I feel sure that the writer’s choice was what thought she had to do to save or keep her soul, and learn to ‘create’ a love for the children. Up to that point, perhaps, she felt disconnected from them and now is feeling more at peace and content that she can show the boys their birth mother is no more ambivalent about a maternal bond. Physiologically, science might describe these human bonds with deficits of oxytocin or other hormones, but sometimes one must use brainpower to work around a lack of emotion or other more natural human responses.
Laura writes:
As I said, there are some women who, perhaps through no fault of their own, do not possess normal maternal feelings. They are freaks of nature who should not be held up as examples to other women. The solution to their abnormality, absent any threat of extreme child neglect, is the cultivation of those feelings or the pretense of them. The solution is not for them to abandon their children and divorce their father.
However, it is not true that Rizzuto lacked those feelings simply because of psychological abnormality. She states that she did not like the idea of taking care of children because they would prevent her from pursuing her own dreams. She writes:
I was afraid of being swallowed up, of being exhausted, of opening my eyes one day, 20 (or 30!) years after they were born, and realizing I had lost myself and my life was over.
She does gloat over the success of living apart from her family. She writes:
I had to leave my children to find them. In my part-time motherhood, I get concentrated blocks of time when I can be that 1950s mother we idealize who was waiting in an apron with fresh cookies when we got off the school bus and wasn’t too busy for anything we needed until we went to bed. I go to every parent-teacher conference; I am there for performances and baseball games. My former husband is there too.
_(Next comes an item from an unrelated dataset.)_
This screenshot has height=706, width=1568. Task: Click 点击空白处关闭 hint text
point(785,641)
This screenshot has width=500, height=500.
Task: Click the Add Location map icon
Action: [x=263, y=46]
Though it was not easy for him, he has made it possible for me to define my own motherhood, and for our sons to have a life of additions, rather than subtraction, of a relative peace, rather than constant accusation.
Motherhood can be so redefined it no longer entails even living with one’s children or being married to their father.
Lawrence Auster writes:
Laura writes:
Salon means “surprising and ever-shifting” in the sense that tornados and hurricanes that lift whole houses off the ground and hurl them into the air are “surprising and ever-shifting.”
That’s nihilism: the rejection of all stable meanings and values and their replacement by constant change and meaninglessness as the new meaning.
People think that nihilism means the rejection of all meaning. That’s not correct, because no human being can reject all meaning. All human beings desire and require meaning. What nihilism means is the embrace of non-meaning – or, better, anti-meaning – as meaning.